Note
This tutorial was generated from a Jupyter notebook that can be downloaded here.
Eclipsing binary: Solving for everything the slow way¶
In this notebook, we’re continuing our tutorial on how to do inference. In this notebook we showed how to use pymc3
to get posteriors over map coefficients of an eclipsing binary light curve, and in this notebook we did the same thing using the analytic linear formalism of starry
.
Here, we are going to solve for everything: the map coefficients and all the orbital parameters of the system. Note that this is an expensive problem to solve (typically several hours on a laptop) since we need to sample in la very high dimensional and somewhat complex space. In this notebook, we use pymc3
to sample in all the parameters, including the map coefficients. This is therefore the slow way of doing this. As we will see in the next
notebook, we can take advantage of the best of both worlds: sample the non-linear orbital parameters while analytically marginalizing over the map coefficients. Here, however, we’ll solve the full problem using pymc3
for comparison later.
Note that since we’re using pymc3, we need to enable lazy evaluation mode in starry.
[3]:
import matplotlib
import matplotlib.pyplot as plt
import numpy as np
import pymc3 as pm
import exoplanet as xo
import os
import starry
from corner import corner
import theano.tensor as tt
from tqdm.notebook import tqdm
np.random.seed(12)
starry.config.lazy = True
starry.config.quiet = True
Load the data¶
Let’s load the EB dataset:
[5]:
data = np.load("eb.npz", allow_pickle=True)
A = data["A"].item()
B = data["B"].item()
t = data["t"]
flux = data["flux"]
sigma = data["sigma"]
Here’s the light curve we’re going to do inference on:
[6]:
fig, ax = plt.subplots(1, figsize=(12, 5))

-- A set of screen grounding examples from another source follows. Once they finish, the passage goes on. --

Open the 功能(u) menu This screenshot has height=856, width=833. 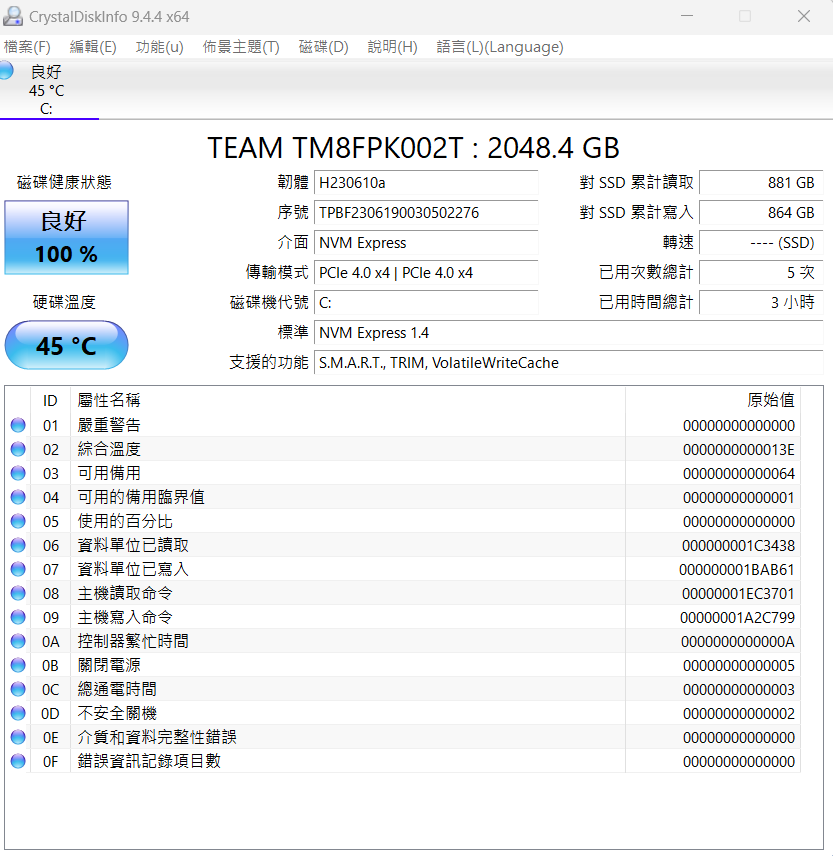[159, 47]
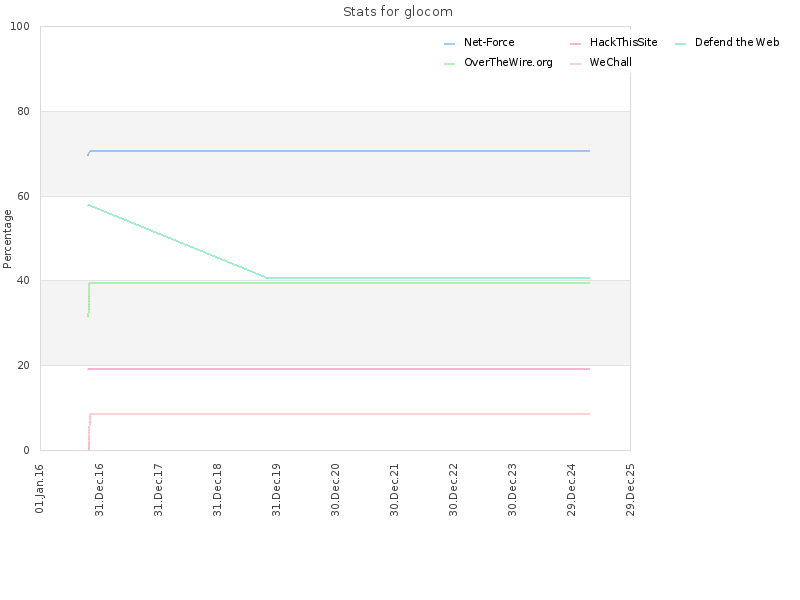800x600 pixels.
Task: Click the chart title Stats for glocom
Action: click(x=398, y=12)
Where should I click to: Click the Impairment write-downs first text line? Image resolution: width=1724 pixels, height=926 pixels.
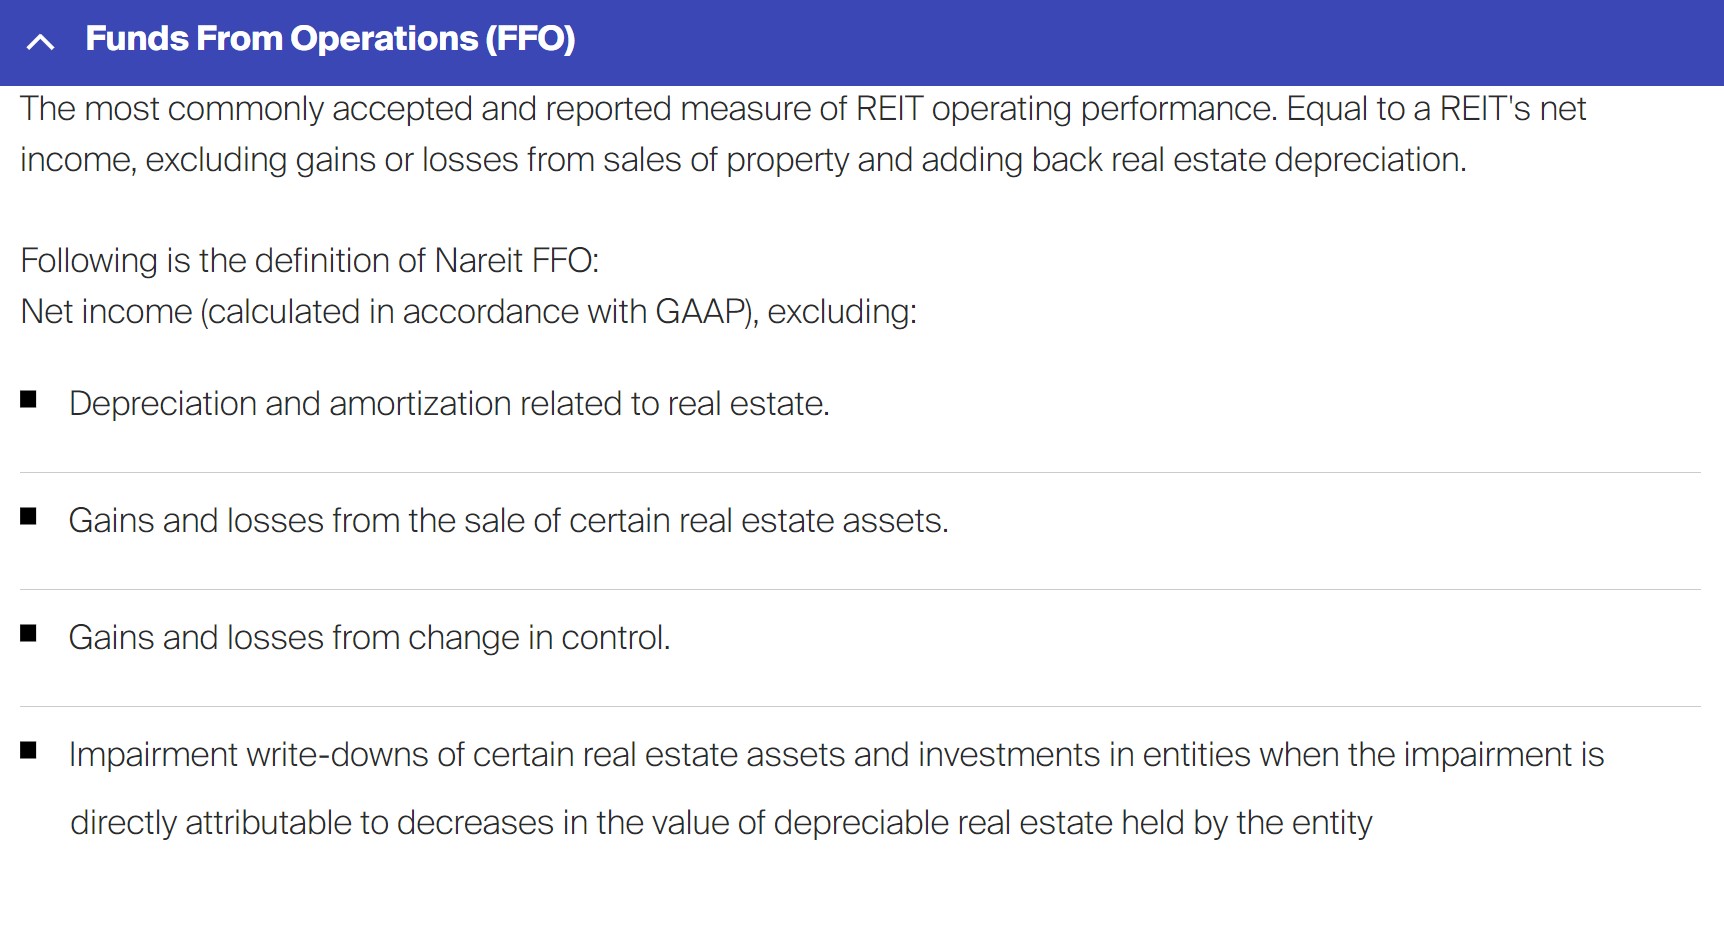click(836, 754)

ax.plot(t, flux, "k.", alpha=0.5, ms=4)
ax.set_xlabel("time [days]", fontsize=24)
ax.set_ylabel("normalized flux", fontsize=24);
We now instantiate the primary, secondary, and system objects within a pm.Model()
context. Here are the priors we are going to assume for the parameters of the primary:
Parameter |
True Value |
Assumed Value / Prior |
Units |
---|---|---|---|
amp |
1.0 |
N(1.0,0.12) |
− |
r |
1.0 |
N(0.95,0.12) |
R⊙ |
m |
1.0 |
N(1.05,0.12) |
M⊙ |
Prot |
1.25 |
N(1.25,0.012) |
days |
i |
80.0 |
N(80.0,5.02) |
deg |
u1 |
0.40 |
0.40 |
− |
u2 |
0.25 |
0.25 |
− |
And here are the priors we are going to assume for the secondary:
Parameter |
True Value |
Assumed Value / Prior |
Units |
---|---|---|---|
amp |
0.1 |
N(0.1,0.012) |
− |
r |
0.7 |
N(0.75,0.12) |
R⊙ |
m |
0.7 |
N(0.70,0.12) |
M⊙ |
Prot |
0.625 |
N(0.625,0.012) |
days |
Porb |
1.0 |
N(1.01,0.012) |
days |
t0 |
0.15 |
N(0.15,0.0012) |
days |
i |
80.0 |
N(80.0,5.02) |
deg |
e |
0.0 |
0.0 |
− |
Ω |
0.0 |
0.0 |
deg |
u1 |
0.20 |
0.20 |
− |
u2 |
0.05 |
0.05 |
− |
Above, N denotes a 1-d normal prior with a given mean and variance. Note that for simplicity we are fixing the limb darkening coefficients at their true value.
As in the previous notebooks, we’ll assume a gaussian priors for both sets of spherical harmonic coefficients.
[7]:
with pm.Model() as model:
# Some of the gaussians have significant support at < 0
# Let's force them to be positive (required for quantites
# such as radius, mass, etc.)
# NOTE: When using `pm.Bound`, it is *very important* to
# explicitly define a `testval` -- otherwise this defaults
# to unity. Since the `testval` is used to initialize the
# optimization step, it's very important we start at
# reasonable values, otherwise things will never converge!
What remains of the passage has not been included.